▸ Aufgabenstellung 1: Tausche im Artikel über faschistische Gewalt in Griechenland "Athen" gegen "Thessaloniki" aus und gib dabei den Abschnitt zwischen "Wenn Neuankömmlinge vor" und "würde anfertigen müssen." einschließlich wieder.
▸ Aufgabenstellung 2: Womit sind laut dem Artikel über faschistische Gewalt in Griechenland die Gruppen schwarzgekleideter Vermummter bewaffnet?

▸ Vorliegender Text:
========
Es ist jetzt an der Zeit, die internationale Dimension der faschistischen Gefahr zu begreifen und in einen Dialog über Perspektiven eines internationalistischen Antifaschismus zu führen.

aktuelle Informationen aus Griechenland findet ihr unter antifagriechenland.blogsport.de


Terror in Hellas

junge Welt, 01.12.2012

Im Gefolge von Krise und Austeritätsdiktat erstarken die Faschisten in Griechenland. Motor der Gewalt gegen Migranten und Linke ist die Organisation »Chrysi Avgi«

Wenn Neuankömmlinge vor ihm stehen, zeigt Yunus Mohammadi ihnen eine Karte von Athen. Darauf sind rote Linien eingezeichnet, die umrandeten Gebiete sollten Ausländer meiden. Früher habe er in Afghanistan dem Roten Kreuz ebensolche Karten zur Verfügung gestellt, erzählt der Präsident der Vereinigung der Afghanen in Griechenland der Menschenrechtsorganisation Human Rights Watch (HRW). Vorstellbar war es für ihn nicht, daß er mitten in Europa erneut solche Orientierungshilfen würde anfertigen müssen.

Innerhalb der eingezeichneten No-Go-Areas treiben die faschistischen »Bürgerwehren« ihr Unwesen, Banden junger Männer, deren einziges Ziel Gewalt und Terror gegen alles ist, was ihrer Ansicht nach nicht nach Hellas gehört: Ausländer, Muslime, Linke. Die Überfälle folgen immer demselben Muster: Gruppen schwarzgekleideter Vermummte, bewaffnet mit Flaschen, Knüppeln, Eisenstangen, jagen meist einzelne Menschen.
========
▸ Extrahierte Einträge:
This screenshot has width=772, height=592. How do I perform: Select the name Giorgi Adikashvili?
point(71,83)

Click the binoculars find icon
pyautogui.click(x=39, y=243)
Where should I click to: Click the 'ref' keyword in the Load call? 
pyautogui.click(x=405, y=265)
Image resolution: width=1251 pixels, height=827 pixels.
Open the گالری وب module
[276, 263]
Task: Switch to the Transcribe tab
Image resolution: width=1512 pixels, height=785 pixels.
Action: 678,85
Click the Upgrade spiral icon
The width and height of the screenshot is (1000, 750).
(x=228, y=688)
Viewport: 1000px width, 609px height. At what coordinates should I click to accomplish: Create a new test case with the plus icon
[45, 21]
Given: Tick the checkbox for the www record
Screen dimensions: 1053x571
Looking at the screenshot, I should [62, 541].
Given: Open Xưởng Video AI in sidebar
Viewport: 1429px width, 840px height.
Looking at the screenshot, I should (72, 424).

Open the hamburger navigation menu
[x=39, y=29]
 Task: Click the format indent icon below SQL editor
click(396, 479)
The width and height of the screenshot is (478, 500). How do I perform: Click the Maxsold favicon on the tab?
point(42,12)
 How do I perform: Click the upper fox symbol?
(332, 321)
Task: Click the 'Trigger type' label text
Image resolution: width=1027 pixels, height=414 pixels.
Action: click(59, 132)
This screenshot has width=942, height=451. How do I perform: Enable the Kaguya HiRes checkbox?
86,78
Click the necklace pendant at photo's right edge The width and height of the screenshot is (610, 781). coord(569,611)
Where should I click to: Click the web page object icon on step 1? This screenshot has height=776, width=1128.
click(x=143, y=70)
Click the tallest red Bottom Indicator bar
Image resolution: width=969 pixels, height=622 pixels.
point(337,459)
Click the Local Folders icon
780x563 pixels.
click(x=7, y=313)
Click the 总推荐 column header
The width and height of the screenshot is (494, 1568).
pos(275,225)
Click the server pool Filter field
========
▸ Lösung 1:
Wenn Neuankömmlinge vor ihm stehen, zeigt Yunus Mohammadi ihnen eine Karte von Thessaloniki. Darauf sind rote Linien eingezeichnet, die umrandeten Gebiete sollten Ausländer meiden. Früher habe er in Afghanistan dem Roten Kreuz ebensolche Karten zur Verfügung gestellt, erzählt der Präsident der Vereinigung der Afghanen in Griechenland der Menschenrechtsorganisation Human Rights Watch (HRW). Vorstellbar war es für ihn nicht, daß er mitten in Europa erneut solche Orientierungshilfen würde anfertigen müssen.

▸ Lösung 2: Mit Flaschen, Knüppeln und Eisenstangen.